[THE DATA Boundary: Start]
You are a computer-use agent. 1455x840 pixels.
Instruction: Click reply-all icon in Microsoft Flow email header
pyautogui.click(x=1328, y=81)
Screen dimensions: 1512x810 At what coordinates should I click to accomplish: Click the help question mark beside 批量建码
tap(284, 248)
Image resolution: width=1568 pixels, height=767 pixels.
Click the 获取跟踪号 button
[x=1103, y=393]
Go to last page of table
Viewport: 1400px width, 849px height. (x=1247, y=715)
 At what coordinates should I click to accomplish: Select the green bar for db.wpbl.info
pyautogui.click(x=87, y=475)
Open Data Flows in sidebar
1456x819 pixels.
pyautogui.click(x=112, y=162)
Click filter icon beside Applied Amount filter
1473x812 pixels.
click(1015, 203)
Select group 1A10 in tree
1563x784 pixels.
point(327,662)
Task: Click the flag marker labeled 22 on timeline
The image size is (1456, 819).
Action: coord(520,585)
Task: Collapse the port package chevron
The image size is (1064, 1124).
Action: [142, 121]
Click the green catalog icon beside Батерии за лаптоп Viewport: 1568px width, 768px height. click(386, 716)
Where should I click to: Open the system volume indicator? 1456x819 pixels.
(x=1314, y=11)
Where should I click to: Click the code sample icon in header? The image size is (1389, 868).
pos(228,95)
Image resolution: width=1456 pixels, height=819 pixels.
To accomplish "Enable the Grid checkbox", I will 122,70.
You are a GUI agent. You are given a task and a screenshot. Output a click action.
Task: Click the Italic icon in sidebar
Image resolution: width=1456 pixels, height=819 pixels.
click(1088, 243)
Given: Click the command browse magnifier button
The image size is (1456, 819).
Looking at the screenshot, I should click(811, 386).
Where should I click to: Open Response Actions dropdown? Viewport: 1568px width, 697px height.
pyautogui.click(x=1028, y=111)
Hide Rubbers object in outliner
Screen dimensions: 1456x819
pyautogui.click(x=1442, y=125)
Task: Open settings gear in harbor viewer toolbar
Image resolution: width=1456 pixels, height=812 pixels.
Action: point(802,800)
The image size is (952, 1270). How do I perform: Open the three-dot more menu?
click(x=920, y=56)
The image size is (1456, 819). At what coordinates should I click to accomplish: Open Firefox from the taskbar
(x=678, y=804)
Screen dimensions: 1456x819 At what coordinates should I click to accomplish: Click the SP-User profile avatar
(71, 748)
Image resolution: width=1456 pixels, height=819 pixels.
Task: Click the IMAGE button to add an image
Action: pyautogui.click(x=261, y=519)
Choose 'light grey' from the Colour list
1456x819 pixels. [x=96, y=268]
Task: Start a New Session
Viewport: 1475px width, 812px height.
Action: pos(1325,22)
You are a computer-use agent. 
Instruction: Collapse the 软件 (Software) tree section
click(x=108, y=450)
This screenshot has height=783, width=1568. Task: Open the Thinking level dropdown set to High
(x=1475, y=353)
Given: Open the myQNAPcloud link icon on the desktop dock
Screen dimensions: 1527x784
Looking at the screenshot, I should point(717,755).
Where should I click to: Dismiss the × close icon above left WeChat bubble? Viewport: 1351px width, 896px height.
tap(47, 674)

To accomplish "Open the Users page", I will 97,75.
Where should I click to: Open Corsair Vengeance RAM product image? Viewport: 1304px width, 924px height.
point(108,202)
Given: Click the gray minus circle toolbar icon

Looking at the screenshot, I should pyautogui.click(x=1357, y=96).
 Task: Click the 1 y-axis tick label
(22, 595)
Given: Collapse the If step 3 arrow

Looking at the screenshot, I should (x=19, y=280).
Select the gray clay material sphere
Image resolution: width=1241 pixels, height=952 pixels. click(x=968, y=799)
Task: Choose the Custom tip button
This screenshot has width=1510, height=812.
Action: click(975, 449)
[THE DATA Boundary: End]
• **YOUR GOAL**: Each line from the one holding "Where should I click to: Open Corsair" down to the end of the records above is to be repeated exactly; no other line belongs in the reply.

• **TASK RESULT**:
Where should I click to: Open Corsair Vengeance RAM product image? Viewport: 1304px width, 924px height.
point(108,202)
Given: Click the gray minus circle toolbar icon

Looking at the screenshot, I should pyautogui.click(x=1357, y=96).
 Task: Click the 1 y-axis tick label
(22, 595)
Given: Collapse the If step 3 arrow

Looking at the screenshot, I should (x=19, y=280).
Select the gray clay material sphere
Image resolution: width=1241 pixels, height=952 pixels. click(x=968, y=799)
Task: Choose the Custom tip button
This screenshot has width=1510, height=812.
Action: click(975, 449)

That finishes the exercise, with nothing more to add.